In the 1970s, with the release of an operating system called Virtual Machine (VM), it became
possible for mainframes to have multiple virtual systems, or virtual machines, on a single
physical node.
The virtual machine operating system evolved the 1950s application of shared access of
a mainframe by allowing multiple distinct compute environments to exist on the same
physical hardware.
Each virtual machine hosted guest operating systems that behaved as though they had their
own memory, CPU, and hard drives, even though these were shared resources.
Virtualization thus became a technology driver and a huge catalyst for some of the biggest
Cloud computing is an evolutions in communications and computing.
Even 20 years ago, physical hardware was quite expensive.
With the internet becoming more accessible, and the need to make hardware costs more viable,
servers were virtualized into shared hosting environments, virtual private servers, and
virtual dedicated servers, using the same types of functionality provided by the virtual
machine operating system.
So, for example, if a company needed ‘x’ number of physical systems to run their applications,
they could take one physical node and split it into multiple virtual systems.
This was enabled by hypervisors.
A hypervisor is a small software layer that enables multiple operating systems to run
alongside each other, sharing the same physical computing resources.

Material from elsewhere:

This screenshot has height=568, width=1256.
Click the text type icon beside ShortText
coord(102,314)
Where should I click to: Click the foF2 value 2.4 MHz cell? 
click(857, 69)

A hypervisor also separates the Virtual Machines logically, assigning each its own slice of
the underlying computing power, memory, and storage, preventing the virtual machines from
interfering with each other.
So, if, for example, one operating system suffers a crash or a security compromise,
the others keep working.
As technologies and hypervisors improved and were able to share and deliver resources reliably,
some companies decided to make the cloud’s benefits accessible to users who didn’t
have an abundance of physical servers to create their own cloud computing infrastructure.
Since the servers were already online, the process of spinning up a new instance was
instantaneous.
Users could now order cloud resources they needed from a larger pool of available resources,
and they could pay for them on a per-use basis, also known as Pay-As-You-Go.
This pay-as-you-go or utility computing model became one of the key drivers behind cloud
computing taking off.
The pay-per-use model allowed companies and even individual developers to pay for the
computing resources as and when they used them, just like units of electricity.
This allowed them to switch to a more cash-flow friendly OpEx model from a CapEx model.
This model appealed to all sizes of companies, those who had little or no hardware, and even
those that had lots of hardware, because now, instead of making huge capital expenditures
in hardware, they could pay for compute resources as and when needed.
It also allowed them to scale their workloads during usage peaks, and scale down when usage
subsided.
And this gave rise to modern-day cloud computing.